** EXERCISE GOAL **
Reproduce word for word everything in the listing below, from the line containing "Node 2 circle" down to the line containing "coord(219,415)", including both of those lines.

[BEGIN SOURCE MATERIAL]

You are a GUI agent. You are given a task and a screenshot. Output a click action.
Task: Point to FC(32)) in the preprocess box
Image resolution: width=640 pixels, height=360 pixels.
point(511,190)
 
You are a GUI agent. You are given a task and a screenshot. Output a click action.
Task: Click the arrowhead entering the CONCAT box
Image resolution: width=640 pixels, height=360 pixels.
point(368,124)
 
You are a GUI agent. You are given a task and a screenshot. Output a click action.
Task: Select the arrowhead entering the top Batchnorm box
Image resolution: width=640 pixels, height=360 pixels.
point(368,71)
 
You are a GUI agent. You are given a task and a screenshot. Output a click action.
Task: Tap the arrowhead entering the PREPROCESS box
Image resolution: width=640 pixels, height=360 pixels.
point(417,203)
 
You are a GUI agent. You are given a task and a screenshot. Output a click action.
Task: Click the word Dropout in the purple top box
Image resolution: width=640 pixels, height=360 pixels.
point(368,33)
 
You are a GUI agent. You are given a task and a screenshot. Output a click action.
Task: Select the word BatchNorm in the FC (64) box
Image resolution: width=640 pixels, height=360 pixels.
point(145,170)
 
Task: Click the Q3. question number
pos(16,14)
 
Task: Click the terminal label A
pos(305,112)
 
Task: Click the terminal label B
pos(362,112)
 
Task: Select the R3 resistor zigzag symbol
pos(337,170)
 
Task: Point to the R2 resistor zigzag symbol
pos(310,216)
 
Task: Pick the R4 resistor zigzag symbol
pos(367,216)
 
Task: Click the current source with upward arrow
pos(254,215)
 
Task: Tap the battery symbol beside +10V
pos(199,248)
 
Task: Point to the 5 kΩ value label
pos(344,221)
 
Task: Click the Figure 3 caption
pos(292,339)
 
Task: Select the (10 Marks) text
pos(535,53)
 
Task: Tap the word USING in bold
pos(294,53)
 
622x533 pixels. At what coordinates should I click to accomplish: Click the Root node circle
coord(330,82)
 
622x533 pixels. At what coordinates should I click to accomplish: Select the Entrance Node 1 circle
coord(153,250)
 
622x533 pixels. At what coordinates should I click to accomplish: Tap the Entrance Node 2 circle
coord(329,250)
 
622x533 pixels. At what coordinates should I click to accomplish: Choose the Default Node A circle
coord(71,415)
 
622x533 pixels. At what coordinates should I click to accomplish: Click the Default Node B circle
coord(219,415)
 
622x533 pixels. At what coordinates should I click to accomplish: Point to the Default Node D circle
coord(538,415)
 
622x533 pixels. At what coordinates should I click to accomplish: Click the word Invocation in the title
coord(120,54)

[END SOURCE MATERIAL]

** COMPLETED TASK **
622x533 pixels. At what coordinates should I click to accomplish: Tap the Entrance Node 2 circle
coord(329,250)
 
622x533 pixels. At what coordinates should I click to accomplish: Choose the Default Node A circle
coord(71,415)
 
622x533 pixels. At what coordinates should I click to accomplish: Click the Default Node B circle
coord(219,415)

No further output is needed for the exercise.